We have such a textual conflict here. From the beginning, the plaintiffs have alleged that the online-dosing system for the subject Duramax trucks was a "defeat device"—which the complaint itself describes as "an auxiliary emissions control device that reduces the effectiveness of the emission control system under conditions which may reasonably be expected to be encountered in normal vehicle operation and use." Compl. ¶4. That is verbatim the federal definition of a defeat device. See 42 C.F.R. § 86.004-2. Accordingly, the plaintiffs' expert, Juston Smithers, opined in his report and in his deposition that "the defeat device here is a technically unjustified use of a strategy called 'online dosing.' " Rep. at 2. In opposing summary judgment, the plaintiffs likewise argued—as to all their claims—that "the Duramax trucks use 'online dosing' as a defeat device that reduces the effectiveness of the emission control system under normal driving conditions and thereby causes excessive emissions." Omnibus Resp., p. 1, Pls' Resp., p. 1; see also Omnibus Resp., p. 42 n.29 ("that Defendants made statements touting the low emissions qualities of their products gives rise to the obligation to disclose the defeat device rendering defective the emissions control technology and causing higher-than-expected emissions"). And even in arguing that their claims were not preempted, the plaintiffs asserted that "Defendants carefully concealed what Plaintiffs' expert analysis has shown: that the vehicles contained defeat devices which caused excessive NOx emissions in common real-world conditions." Resp. to Show Cause, p. 18; see also, e.g., id. at 14 n.2 ("the allegations of defeat devices are a means by which Plaintiffs can demonstrate that Defendants actively concealed the true nature of the vehicles' emissions systems, and how they did so").
The district court, for its part, summarized the record before it on summary judgment as follows:
Plaintiffs have not identified an emissions benchmark, standard, or metric—except the EPA's standards—that a reasonable consumer would be aware of, care about, or expect. That is, Plaintiffs' allegations about "defeat devices" concealing excess emissions from the EPA hinge solely on the violation of EPA regulations, as confirmed by Plaintiffs' emissions expert, Juston Smithers.681 F. Supp. 3d 767, 774-75 (E.D. Mich. 2023) (citation omitted).

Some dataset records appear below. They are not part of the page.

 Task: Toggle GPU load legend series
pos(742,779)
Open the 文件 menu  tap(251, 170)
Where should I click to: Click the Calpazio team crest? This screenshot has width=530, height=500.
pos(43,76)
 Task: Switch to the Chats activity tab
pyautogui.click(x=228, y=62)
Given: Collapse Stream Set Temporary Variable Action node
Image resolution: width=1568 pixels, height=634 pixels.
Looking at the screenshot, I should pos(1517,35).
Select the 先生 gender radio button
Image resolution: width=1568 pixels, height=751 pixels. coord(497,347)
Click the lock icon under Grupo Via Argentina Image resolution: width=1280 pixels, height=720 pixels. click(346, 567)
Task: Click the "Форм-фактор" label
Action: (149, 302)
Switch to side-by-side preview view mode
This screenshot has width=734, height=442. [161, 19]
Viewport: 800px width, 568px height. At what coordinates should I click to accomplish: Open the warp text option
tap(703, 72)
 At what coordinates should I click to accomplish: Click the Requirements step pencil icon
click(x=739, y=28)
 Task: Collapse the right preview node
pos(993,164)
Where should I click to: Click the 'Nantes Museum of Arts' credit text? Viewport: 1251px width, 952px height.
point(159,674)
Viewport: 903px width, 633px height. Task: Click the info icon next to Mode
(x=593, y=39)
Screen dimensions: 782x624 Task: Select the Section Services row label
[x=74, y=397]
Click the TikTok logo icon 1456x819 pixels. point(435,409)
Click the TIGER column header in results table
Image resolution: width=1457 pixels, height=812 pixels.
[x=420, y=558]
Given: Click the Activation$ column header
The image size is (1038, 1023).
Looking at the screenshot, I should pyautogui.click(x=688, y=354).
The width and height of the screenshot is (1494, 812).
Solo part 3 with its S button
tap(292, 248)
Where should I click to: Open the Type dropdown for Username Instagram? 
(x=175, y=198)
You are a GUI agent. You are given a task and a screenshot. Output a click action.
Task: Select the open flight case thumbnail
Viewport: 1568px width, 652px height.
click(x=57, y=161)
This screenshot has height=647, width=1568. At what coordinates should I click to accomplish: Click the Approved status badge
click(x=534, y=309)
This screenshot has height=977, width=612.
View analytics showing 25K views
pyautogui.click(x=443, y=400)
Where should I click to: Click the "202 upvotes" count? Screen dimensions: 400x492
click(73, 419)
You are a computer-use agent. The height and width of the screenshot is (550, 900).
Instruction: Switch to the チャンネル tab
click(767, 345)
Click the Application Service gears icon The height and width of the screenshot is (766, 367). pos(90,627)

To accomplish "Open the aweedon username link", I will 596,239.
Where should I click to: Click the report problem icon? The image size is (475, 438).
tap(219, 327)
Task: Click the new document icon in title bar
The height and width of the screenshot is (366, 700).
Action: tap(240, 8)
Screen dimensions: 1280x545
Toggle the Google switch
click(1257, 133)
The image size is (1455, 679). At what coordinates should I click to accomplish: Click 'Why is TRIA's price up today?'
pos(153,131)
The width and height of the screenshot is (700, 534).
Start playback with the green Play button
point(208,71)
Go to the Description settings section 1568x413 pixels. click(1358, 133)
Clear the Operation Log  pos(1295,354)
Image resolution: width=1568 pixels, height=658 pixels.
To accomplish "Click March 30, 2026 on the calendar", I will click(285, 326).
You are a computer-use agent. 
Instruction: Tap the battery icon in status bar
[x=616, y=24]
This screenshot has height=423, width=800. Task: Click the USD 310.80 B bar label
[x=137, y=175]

Thus, whatever their label, all the claims at issue here—as actually litigated for six years in the district court—would have a lay jury revisit the EPA's determination that the Duramax trucks' online-dosing system was not a defeat device. Therein lies the conflict with the statutory text: the Clean Air Act directs the EPA's "Administrator" to determine (among many other things) whether "any emissions control device" is a defeat device as defined by the EPA, 42 U.S.C. § 7525(a)(3)(A), id. § 7521(a)(4), 42 C.F.R. § 86.004-2; yet the plaintiffs want a lay jury to reject that same determination. That should be conflict enough to hold these claims preempted.